Boca Nueva 1. Soufre
B
oca Nueva, une cité-État judicieusement située pour être la plaque tournante du commerce international, légal ou illégal. Ville-lumière, ville corrompue, sur le modèle de la Venise de la Renaissance, elle attire autant les boucaniers que les réfugiés économiques, tous en quête d'une vie meilleure. Ese Kululu est de ceux-là. Issu d'un peuple de pêcheurs en proie à la pénurie, en charge de gagner suffisamment de quoi payer la dot de sa sœur, il vient retrouver un cousin qui lui a fait miroiter un job en or dans les sous-sols de l'administration. Malheureusement, l'émigré naïf fera les frais des accointances entre la police et le crime organisé. Il sera affecté à la Criminelle, dans les pattes de Riggs, un vieux briscard alcoolique et fier-à-bras qui a perdu son coéquipier en mettant son nez de chien de chasse là où il fallait pas.
Un héros candide, un flic roublard sur (toile de) fond de guerre des gangs et d'élites corrompues, la ficelle est classique.

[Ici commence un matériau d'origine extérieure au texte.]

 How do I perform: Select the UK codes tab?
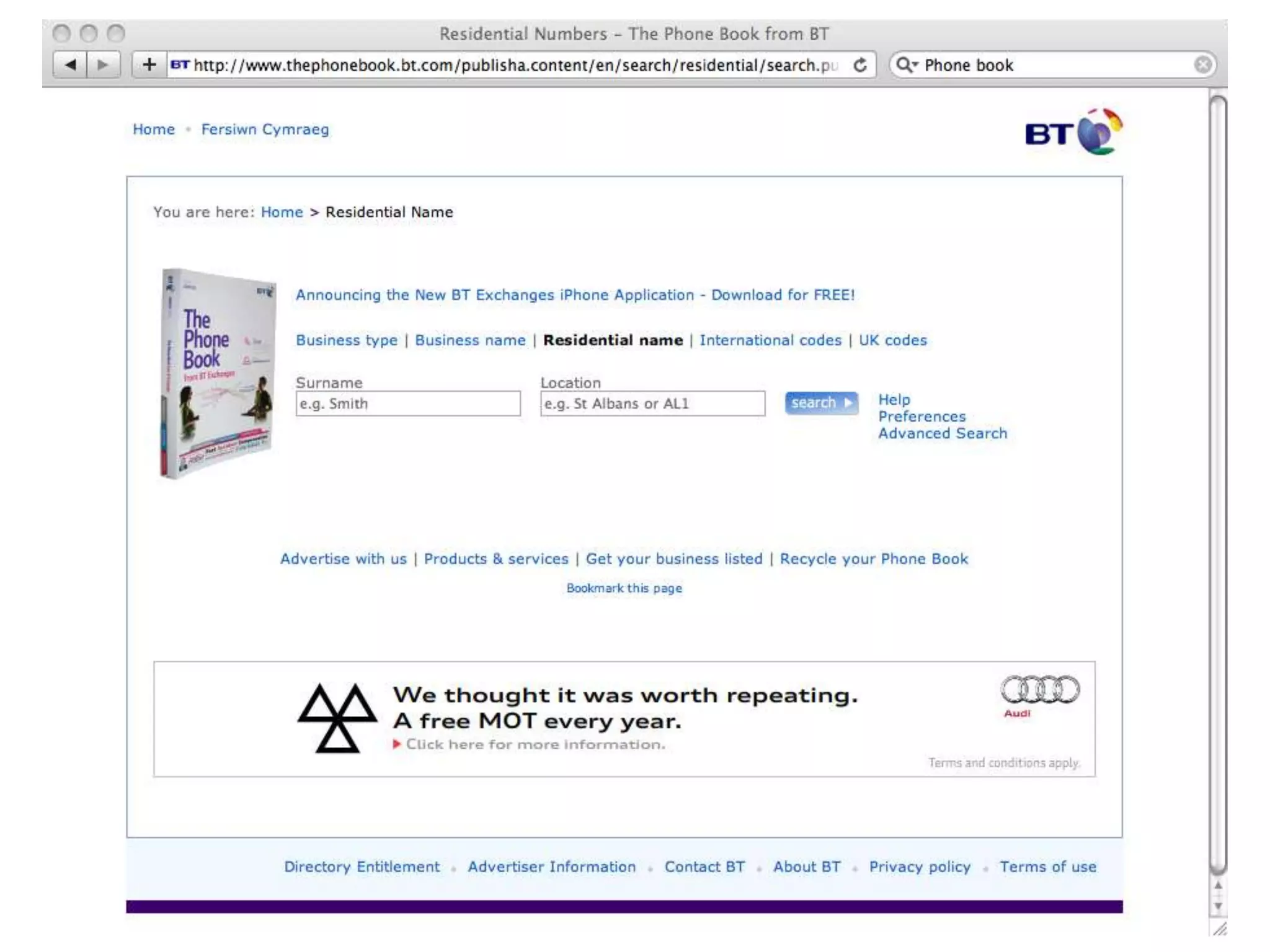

Transposée dans un univers médiéval-fantastique à la Donjon, Boca Nueva fonctionne parfaitement. Tout y est : l'intrigue policière, les scènes décalées, les explosions, les complots, l'improbable duo, l'humour, les tavernes douteuses, la crique aux pirates et une magie à peine esquissée mais suffisamment pour mettre l'eau à la bouche dans une scène effroyable de massacre. Juste quelques petites touches, des crânes de montres, des oiseaux mutilés semblables à des poupées vaudou et cela suggère une menace terrible, un culte étrange. Boca Nueva est un régal dans ses détails graphiques composant un monde très bien construit qui rappelle les délires de Trondheim. C'est la preuve que l'on peut faire un ouvrage de qualité en mixant tous les clichés de plusieurs genres : flibuste des Caraïbes, polar politico-mafieux saupoudré de Fantasy.
Un véritable premier album, à la fois pour le scénariste et pour le dessinateur, qui a tous les ingrédients d'une grande série d'aventure. Un joli démarrage à surveiller.